━━━━━ Supplied records
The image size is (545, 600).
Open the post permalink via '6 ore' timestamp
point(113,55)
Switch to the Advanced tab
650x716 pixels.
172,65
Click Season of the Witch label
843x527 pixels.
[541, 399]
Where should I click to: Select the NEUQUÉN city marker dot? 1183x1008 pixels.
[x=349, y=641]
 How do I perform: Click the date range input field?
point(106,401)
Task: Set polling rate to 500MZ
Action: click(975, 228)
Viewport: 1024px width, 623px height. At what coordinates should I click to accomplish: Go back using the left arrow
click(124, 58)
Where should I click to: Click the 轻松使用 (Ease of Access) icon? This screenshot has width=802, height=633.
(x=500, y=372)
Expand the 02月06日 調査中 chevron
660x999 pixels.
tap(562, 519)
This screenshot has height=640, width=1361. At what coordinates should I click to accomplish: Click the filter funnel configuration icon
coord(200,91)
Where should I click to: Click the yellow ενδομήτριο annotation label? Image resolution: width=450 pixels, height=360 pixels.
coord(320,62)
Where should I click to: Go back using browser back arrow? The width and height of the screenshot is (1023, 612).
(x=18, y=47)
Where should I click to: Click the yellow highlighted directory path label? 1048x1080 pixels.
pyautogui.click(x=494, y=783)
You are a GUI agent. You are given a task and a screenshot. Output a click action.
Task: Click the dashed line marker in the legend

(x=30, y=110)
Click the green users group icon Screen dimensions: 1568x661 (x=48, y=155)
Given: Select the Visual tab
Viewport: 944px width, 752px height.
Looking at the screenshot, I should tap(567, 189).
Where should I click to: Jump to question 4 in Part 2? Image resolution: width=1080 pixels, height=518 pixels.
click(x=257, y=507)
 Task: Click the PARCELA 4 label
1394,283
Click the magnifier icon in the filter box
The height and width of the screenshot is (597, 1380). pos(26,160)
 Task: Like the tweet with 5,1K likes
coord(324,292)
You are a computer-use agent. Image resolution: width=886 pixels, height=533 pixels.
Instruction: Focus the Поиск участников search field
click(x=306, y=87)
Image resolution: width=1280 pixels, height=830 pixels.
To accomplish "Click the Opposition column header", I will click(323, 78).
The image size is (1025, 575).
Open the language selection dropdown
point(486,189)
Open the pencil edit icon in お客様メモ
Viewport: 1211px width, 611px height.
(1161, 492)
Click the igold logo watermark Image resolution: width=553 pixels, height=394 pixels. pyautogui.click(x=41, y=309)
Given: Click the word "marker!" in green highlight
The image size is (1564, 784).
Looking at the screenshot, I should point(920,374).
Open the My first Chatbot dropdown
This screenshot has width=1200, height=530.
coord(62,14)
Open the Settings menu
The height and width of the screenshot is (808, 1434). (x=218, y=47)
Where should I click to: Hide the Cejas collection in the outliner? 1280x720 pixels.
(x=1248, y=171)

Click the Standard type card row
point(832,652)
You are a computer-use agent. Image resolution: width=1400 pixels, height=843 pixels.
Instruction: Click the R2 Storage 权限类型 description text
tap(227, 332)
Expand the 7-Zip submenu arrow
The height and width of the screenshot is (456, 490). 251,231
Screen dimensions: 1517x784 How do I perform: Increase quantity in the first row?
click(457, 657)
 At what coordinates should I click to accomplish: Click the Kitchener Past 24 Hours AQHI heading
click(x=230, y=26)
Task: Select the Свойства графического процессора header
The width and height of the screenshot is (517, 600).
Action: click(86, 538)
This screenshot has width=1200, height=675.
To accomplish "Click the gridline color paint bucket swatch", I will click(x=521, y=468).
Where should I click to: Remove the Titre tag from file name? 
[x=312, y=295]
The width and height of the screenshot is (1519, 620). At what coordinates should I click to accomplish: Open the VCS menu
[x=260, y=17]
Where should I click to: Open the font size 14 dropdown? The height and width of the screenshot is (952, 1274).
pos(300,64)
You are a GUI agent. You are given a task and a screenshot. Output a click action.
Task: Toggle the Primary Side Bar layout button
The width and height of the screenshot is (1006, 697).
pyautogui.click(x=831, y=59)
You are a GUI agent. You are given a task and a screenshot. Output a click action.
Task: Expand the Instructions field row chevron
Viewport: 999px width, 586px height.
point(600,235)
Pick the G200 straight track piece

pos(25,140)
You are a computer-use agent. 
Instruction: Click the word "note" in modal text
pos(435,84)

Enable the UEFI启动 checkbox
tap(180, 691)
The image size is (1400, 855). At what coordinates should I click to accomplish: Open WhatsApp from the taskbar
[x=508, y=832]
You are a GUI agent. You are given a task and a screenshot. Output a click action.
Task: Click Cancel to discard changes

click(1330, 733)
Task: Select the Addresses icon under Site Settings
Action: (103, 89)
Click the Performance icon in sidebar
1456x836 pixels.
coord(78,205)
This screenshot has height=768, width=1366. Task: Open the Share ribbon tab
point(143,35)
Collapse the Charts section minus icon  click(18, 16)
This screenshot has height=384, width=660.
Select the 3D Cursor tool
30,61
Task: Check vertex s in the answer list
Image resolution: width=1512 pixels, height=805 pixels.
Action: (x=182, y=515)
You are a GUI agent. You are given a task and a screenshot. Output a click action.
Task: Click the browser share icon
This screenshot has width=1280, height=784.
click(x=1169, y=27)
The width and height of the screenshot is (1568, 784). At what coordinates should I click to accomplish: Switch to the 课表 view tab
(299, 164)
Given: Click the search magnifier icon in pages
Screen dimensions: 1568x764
━━━━━━━━━━
Task details: The full set of records above is to be printed exactly as it appears.

Result for this task:
The image size is (545, 600).
Open the post permalink via '6 ore' timestamp
point(113,55)
Switch to the Advanced tab
650x716 pixels.
172,65
Click Season of the Witch label
843x527 pixels.
[541, 399]
Where should I click to: Select the NEUQUÉN city marker dot? 1183x1008 pixels.
[x=349, y=641]
 How do I perform: Click the date range input field?
point(106,401)
Task: Set polling rate to 500MZ
Action: click(975, 228)
Viewport: 1024px width, 623px height. At what coordinates should I click to accomplish: Go back using the left arrow
click(124, 58)
Where should I click to: Click the 轻松使用 (Ease of Access) icon? This screenshot has width=802, height=633.
(x=500, y=372)
Expand the 02月06日 調査中 chevron
660x999 pixels.
tap(562, 519)
This screenshot has height=640, width=1361. At what coordinates should I click to accomplish: Click the filter funnel configuration icon
coord(200,91)
Where should I click to: Click the yellow ενδομήτριο annotation label? Image resolution: width=450 pixels, height=360 pixels.
coord(320,62)
Where should I click to: Go back using browser back arrow? The width and height of the screenshot is (1023, 612).
(x=18, y=47)
Where should I click to: Click the yellow highlighted directory path label? 1048x1080 pixels.
pyautogui.click(x=494, y=783)
You are a GUI agent. You are given a task and a screenshot. Output a click action.
Task: Click the dashed line marker in the legend

(x=30, y=110)
Click the green users group icon Screen dimensions: 1568x661 (x=48, y=155)
Given: Select the Visual tab
Viewport: 944px width, 752px height.
Looking at the screenshot, I should tap(567, 189).
Where should I click to: Jump to question 4 in Part 2? Image resolution: width=1080 pixels, height=518 pixels.
click(x=257, y=507)
 Task: Click the PARCELA 4 label
1394,283
Click the magnifier icon in the filter box
The height and width of the screenshot is (597, 1380). pos(26,160)
 Task: Like the tweet with 5,1K likes
coord(324,292)
You are a computer-use agent. Image resolution: width=886 pixels, height=533 pixels.
Instruction: Focus the Поиск участников search field
click(x=306, y=87)
Image resolution: width=1280 pixels, height=830 pixels.
To accomplish "Click the Opposition column header", I will click(323, 78).
The image size is (1025, 575).
Open the language selection dropdown
point(486,189)
Open the pencil edit icon in お客様メモ
Viewport: 1211px width, 611px height.
(1161, 492)
Click the igold logo watermark Image resolution: width=553 pixels, height=394 pixels. pyautogui.click(x=41, y=309)
Given: Click the word "marker!" in green highlight
The image size is (1564, 784).
Looking at the screenshot, I should point(920,374).
Open the My first Chatbot dropdown
This screenshot has width=1200, height=530.
coord(62,14)
Open the Settings menu
The height and width of the screenshot is (808, 1434). (x=218, y=47)
Where should I click to: Hide the Cejas collection in the outliner? 1280x720 pixels.
(x=1248, y=171)

Click the Standard type card row
point(832,652)
You are a computer-use agent. Image resolution: width=1400 pixels, height=843 pixels.
Instruction: Click the R2 Storage 权限类型 description text
tap(227, 332)
Expand the 7-Zip submenu arrow
The height and width of the screenshot is (456, 490). 251,231
Screen dimensions: 1517x784 How do I perform: Increase quantity in the first row?
click(457, 657)
 At what coordinates should I click to accomplish: Click the Kitchener Past 24 Hours AQHI heading
click(x=230, y=26)
Task: Select the Свойства графического процессора header
The width and height of the screenshot is (517, 600).
Action: click(86, 538)
This screenshot has width=1200, height=675.
To accomplish "Click the gridline color paint bucket swatch", I will click(x=521, y=468).
Where should I click to: Remove the Titre tag from file name? 
[x=312, y=295]
The width and height of the screenshot is (1519, 620). At what coordinates should I click to accomplish: Open the VCS menu
[x=260, y=17]
Where should I click to: Open the font size 14 dropdown? The height and width of the screenshot is (952, 1274).
pos(300,64)
You are a GUI agent. You are given a task and a screenshot. Output a click action.
Task: Toggle the Primary Side Bar layout button
The width and height of the screenshot is (1006, 697).
pyautogui.click(x=831, y=59)
You are a GUI agent. You are given a task and a screenshot. Output a click action.
Task: Expand the Instructions field row chevron
Viewport: 999px width, 586px height.
point(600,235)
Pick the G200 straight track piece

pos(25,140)
You are a computer-use agent. 
Instruction: Click the word "note" in modal text
pos(435,84)

Enable the UEFI启动 checkbox
tap(180, 691)
The image size is (1400, 855). At what coordinates should I click to accomplish: Open WhatsApp from the taskbar
[x=508, y=832]
You are a GUI agent. You are given a task and a screenshot. Output a click action.
Task: Click Cancel to discard changes

click(1330, 733)
Task: Select the Addresses icon under Site Settings
Action: (103, 89)
Click the Performance icon in sidebar
1456x836 pixels.
coord(78,205)
This screenshot has height=768, width=1366. Task: Open the Share ribbon tab
point(143,35)
Collapse the Charts section minus icon  click(18, 16)
This screenshot has height=384, width=660.
Select the 3D Cursor tool
30,61
Task: Check vertex s in the answer list
Image resolution: width=1512 pixels, height=805 pixels.
Action: (x=182, y=515)
You are a GUI agent. You are given a task and a screenshot. Output a click action.
Task: Click the browser share icon
This screenshot has width=1280, height=784.
click(x=1169, y=27)
The width and height of the screenshot is (1568, 784). At what coordinates should I click to accomplish: Switch to the 课表 view tab
(299, 164)
Given: Click the search magnifier icon in pages
Screen dimensions: 1568x764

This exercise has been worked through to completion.